Required task:
List every condition that the text on knapsack utility maximization says a utility function $u$ must obey for the reduction described there to apply.

Text section:
# # #
EDIT: It turns out this is actually a very well studied problem if you know the terms to search for. Rather than calling it a utility function with diminishing returns, you need to look for maximization of submodular functions. E.g. Non-monotone submodular maximization under matroid and knapsack constraints. And it turns out that it is NP-Hard.

I have thought about this some more and I have come to some conclusions.

First, I asked "If $u$ is a non-constant, computable function, then is maximizing $u$ in a knapsack NP-Hard?" The answer is no. For example,

$u(X) = \left\{ \begin{array}{lr} \sum_{x\in X} x & \textrm{all }x_i\textrm{ are the same}\\ 0 & \textrm{otherwise} \end{array} \right.$

can be maximized in linear time (just try $1,...,n$ copies of each item and see which is maximal).

However, I did find a reduction for a large class of utility functions. If the utility function $u$ obeys:

  1. $u(X\cup Y)=u(X)+u(Y)$ if $X\cap Y = \emptyset$ (independence / no substitute goods)
  2. $u(\{x,x\})<2u(\{x\})$ (diminishing returns)
  3. You can specify the utility of a single item as an input (similar to normal knapsack)
# # #
Data shown:
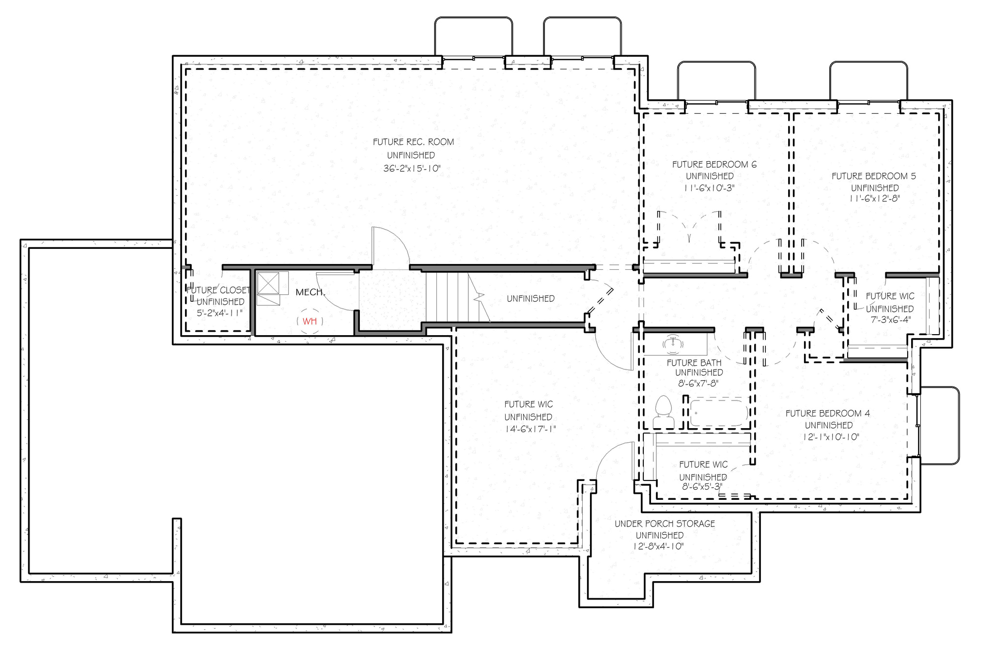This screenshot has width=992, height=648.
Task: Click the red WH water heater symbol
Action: (x=310, y=321)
# # #
Completed exercise:
- $u(X\cup Y)=u(X)+u(Y)$ if $X\cap Y = \emptyset$ (independence / no substitute goods)
- $u(\{x,x\})<2u(\{x\})$ (diminishing returns)
- The utility of a single item can be specified as an input (similar to normal knapsack)